During the backup process, SafeBack stores the data in memory buffers. While the data is in memory buffer, the software performs a mathematical operation, referred to as a “hash” to produce a check value characteristic of a subset of the data. One such hash is a cyclical redundancy check (CRC) algorithm. Safeback writes both the data and calculated CRC value to disk. At the option of the software operator, the data can be written to disk in raw form or in encrypted form. The CRC value can be used to verify the integrity of the data. When the data is later read from the back-up file, another CRC value is calculated. If the new CRC value does not match the value originally stored with the data, the data has been corrupted.

The SafeBack output is stored in the form of a file which can be used to restore the image of the targeted hard disk drive to a working medium for evidence processing. This file is known as a SafeBack file and the restoration process essentially involves the reverse process whereby the restored data is written to a hard disk drive of equal or larger size than the original targeted hard disk drive. The resulting restored drive is essentially identical to the original, with the possible exception of the first sector which is the Master Boot Record on a Microsoft-based hard drive. The CRC value provides assurance that the backup file is accurate, and has not been corrupted or tampered with.

After the backup is restored to a working drive, commercially available computer forensics products can be used to process and interact with the restored bit stream backup image. The extent of the computer forensic analysis is determined by a computer forensics analyst and, may involve, for example:

A. Viewing the stored data in either its raw or allocated form.

B. Searching the data using predefined search terms which, may consist of partial words, words or multiple words. These search terms are typically stored in a file in ASCII text form and they are specific to the investigation that necessitated the creation of the bit stream backup.

C. Cataloging the data based on names of allocated and deleted files, file times, file dates, file attributes and file sizes.

D. Identifying specific file types based upon file headers and reconstructing those files for review and analysis based upon the requirements of the investigation involved, e.g., Mail PST files, graphics files, swap files, page files, etc.

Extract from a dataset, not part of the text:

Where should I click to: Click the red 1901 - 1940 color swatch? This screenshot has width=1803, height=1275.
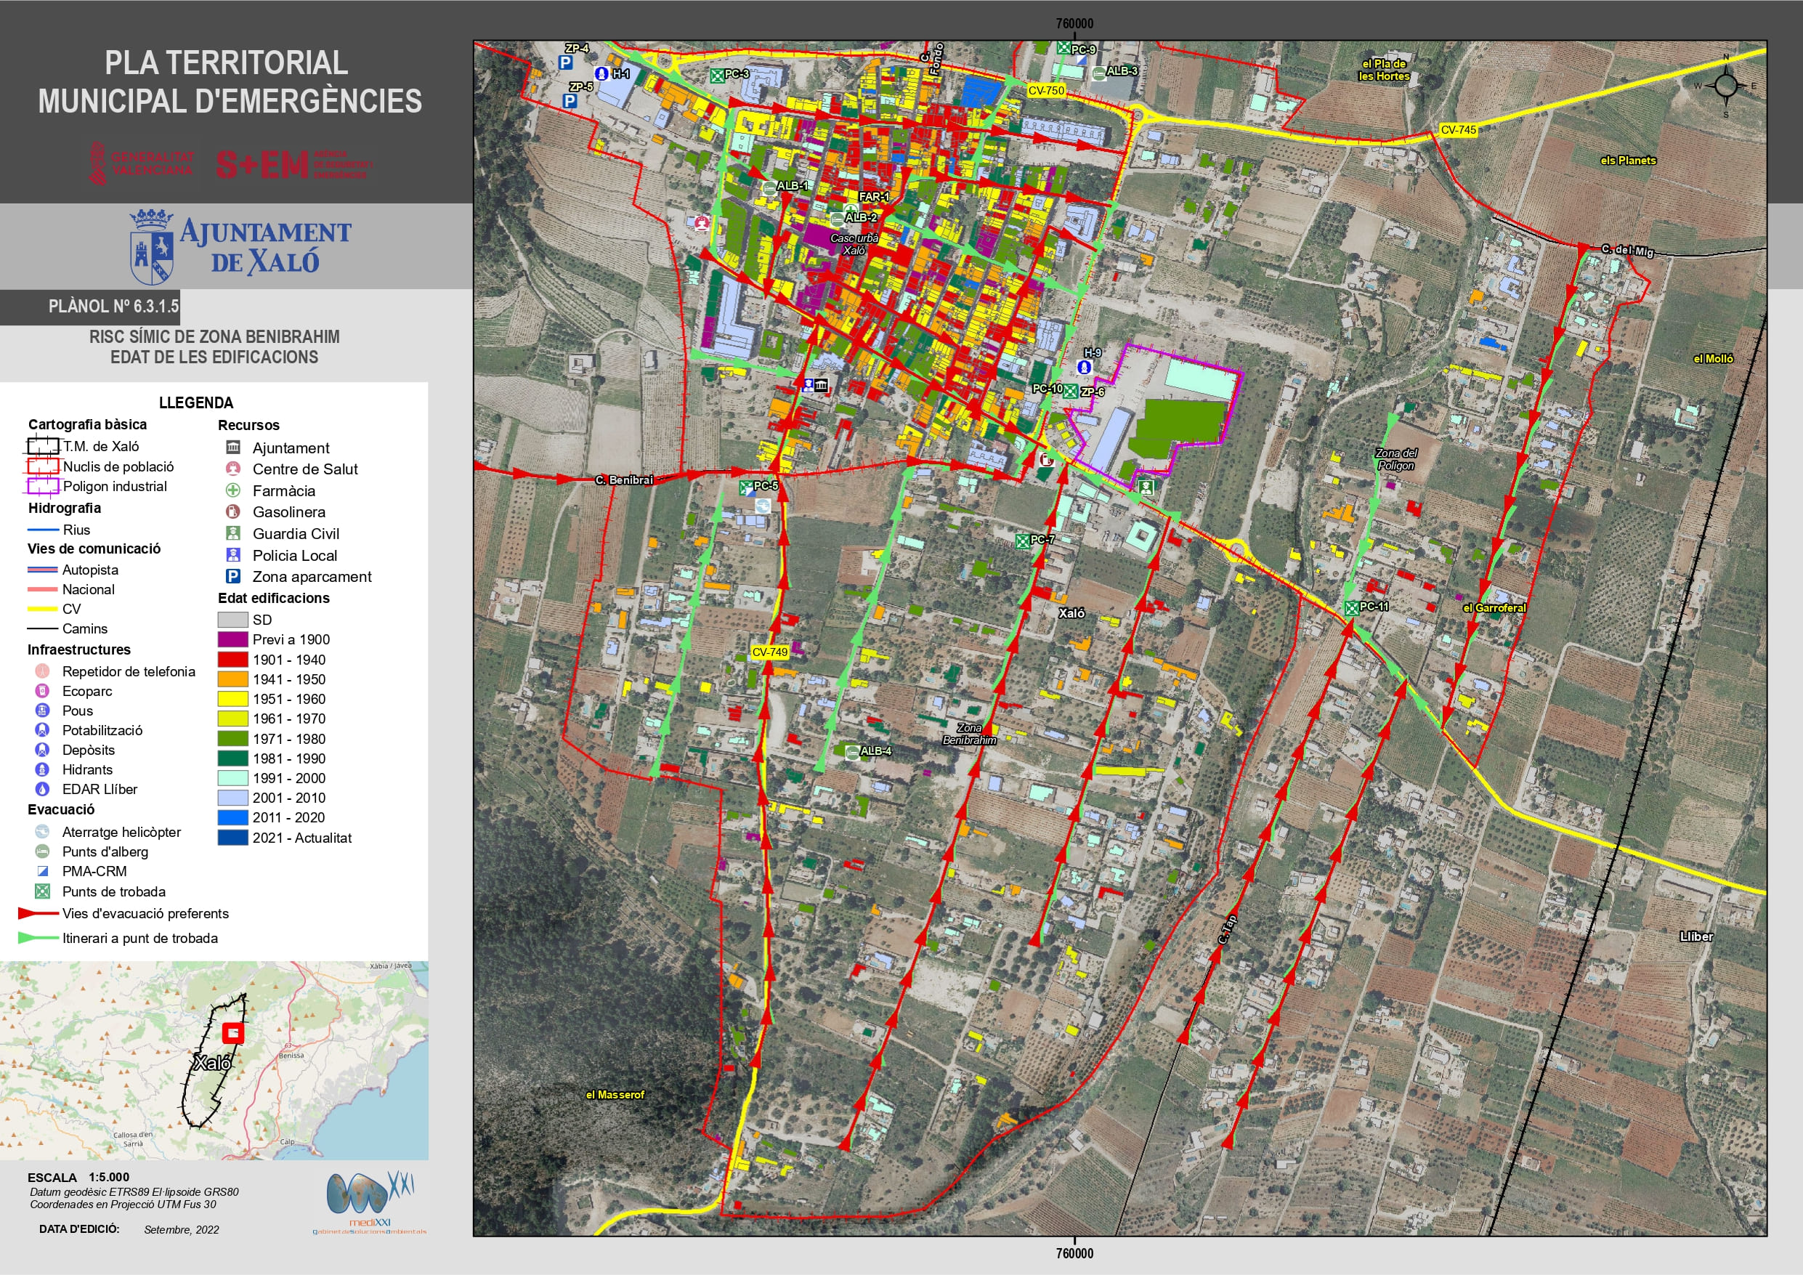[x=233, y=659]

U.S. Pat. Nos. 6,263,349, 6,279,010, and 6,345,283 to the applicant describe various techniques for data analysis. There are several products that analyze data after the bit stream backup has been created. U.S. Pat. No. 6,792,545 to McCreight et al. describes a system for forensic investigation of a target machine on a network. The system of McCreight et al. installs a servelet on the target machine, instructs the servelet to retrieve data from the storage device, and then transmits the data from the target machine. The data is then saved for analysis on a client machine.

U.S. Pat. Pub. No. 2004/0143609 of Gardner et al. describes a system for locating information in conventional back-up files using a non-native environment, that is, a computing environment that is different from the one in which the data originated. The system of Gardner et al. can filter files before the files are written to the back up subsystem. The system is limited to checking actual user files and does not teach analyzing a forensic back-up that includes data, such as file slack and unallocated space, that is, not files.

The tools described above require a trained investigator to decide which analyses to run and then to run the analyses and evaluate the results. A major problem in the forensic analysis of computer data is the overwhelming amount of data available to be analyzed. Modern hard disks on personal computers typically have capacities in the tens or hundred of gigabytes. When there is a large quantity of data to review, the task of deciding which analyses to run on each disk image and then running each analysis can be daunting. To conserve resources, an investigator will often limit the number of analyses he decides to run. Although this saves investigator time, it can result in important evidence being overlooked.